## Exercice court A
Dites si chacune des affirmations suivantes concorde avec le texte sur le nu chez Manet et Degas, en répondant par oui ou par non et en citant exactement les mots du texte qui tranchent. (i) L’Olympia y est attribuée à Degas. (ii) La théorie classique fait du corps humain l’image de la perfection. (iii) Depuis la Renaissance, le nu ne tenait qu’une place secondaire dans l’apprentissage du dessin.
## Exercice court B
Prolongez le texte sur le nu chez Manet et Degas en reprenant après sa dernière phrase.

## Texte source
::::::

Manet et Degas réinventent-ils le sujet du nu féminin ?
Stéphane Guégan – Oui, compte tenu de leur connaissance des précédents sur lesquels ils appuient leur audace, de Titien à Rubens, de Velázquez à Goya, sans parler de l’essor de la photographie qui pousse à s’affranchir des codes de la bienséance esthétique. Notons au passage que le XIXe siècle, à partir d’Ingres et Chassériau, a connu une série de débats et de scandales engendrés par l’exposition publique de nus jugés plus ou moins indécents. C’est donc d’une lame de fond, contraire à la morale commune, qu’il convient de parler. Depuis la Renaissance et la réappropriation de l’héritage gréco-romain, le nu jouissait d’un rôle central dans l’apprentissage des arts du dessin, voués à cerner ce que la nature offrait de plus harmonieux. La théorie dite « classique » fait du corps humain l’image de la perfection. En le dissociant de la nudité et donc du corps sexué, en érigeant la statuaire en modèle de la peinture, un idéal esthétique s’était fixé et se perpétuait à travers la copie. Contester cette discipline revenait à renverser tout un ordre de valeurs. Romantiques, comme Delacroix, et réalistes, comme Courbet, s’y emploient au XIXe siècle, avant-même que la photographie et la Nouvelle Peinture ne dissolvent les canons de beauté au profit de la réalité corporelle. De l’Olympia de Manet aux « baigneuses en chambre » de Degas, la nudité féminine, loin de n’être qu’objet, affiche une vérité aussi engageante que dérangeante.
- Extrait de « Questions aux commissaires de l'exposition Manet / Degas »
Manet et le nu
Manet révolutionne le genre du nu en y introduisant la chair vive de ses modèles et la notion de désir qui s'exprime dans le jeu des regards. Le regard de celle qui pose d'abord, surprise dans sa nudité et qui se tourne vers le spectateur ; le regard de ce dernier ensuite, lui-même surpris dans la position du voyeur fasciné qui ne peut se détacher des yeux, ni du corps de la femme dévêtue qui le fixe.

::::::

## Extrait des données

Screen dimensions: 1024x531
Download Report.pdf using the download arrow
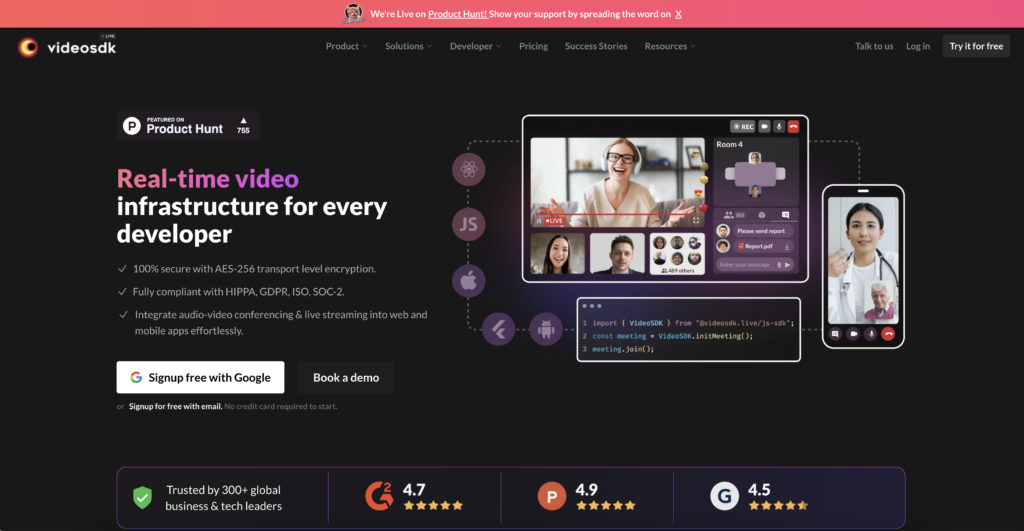click(787, 246)
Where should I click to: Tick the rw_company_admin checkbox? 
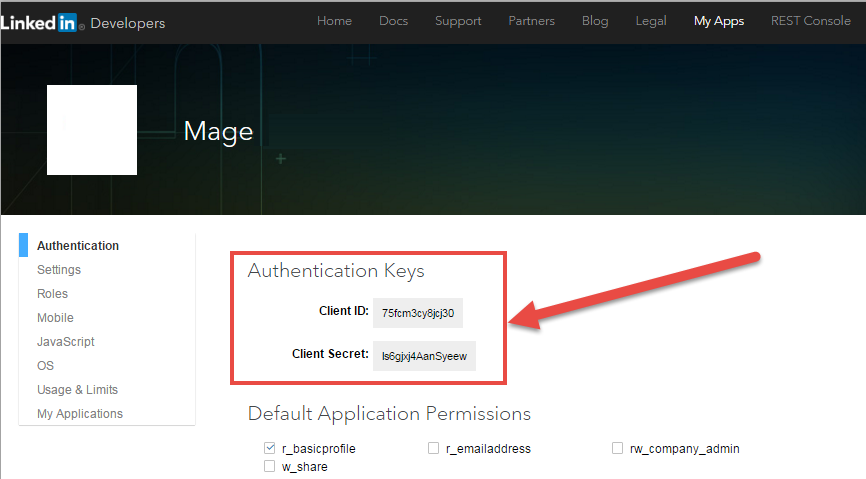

::::::

## Réponse attendue A
(i) Non : « De l’Olympia de Manet ».
(ii) Oui : « La théorie dite « classique » fait du corps humain l’image de la perfection. »
(iii) Non : « le nu jouissait d’un rôle central dans l’apprentissage des arts du dessin ».

## Réponse attendue B
La Nymphe surprise
Le Déjeuner sur l'herbe (1)
Le Déjeuner sur l'herbe (2)
Olympia
Degas et le nu
Degas poursuit le chemin ouvert par Manet. Avec lui, le bordel devient la métaphore de l'atelier, un autre atelier même où il peut aller plus loin dans l'aventure de la peinture. Peintre ou client, le regardeur est intégré, accepté, souvent représenté de face quand la femme, saisie dans son intimité, offre au spectateur un dos, objet de fascination de l'artiste, semble-t-il.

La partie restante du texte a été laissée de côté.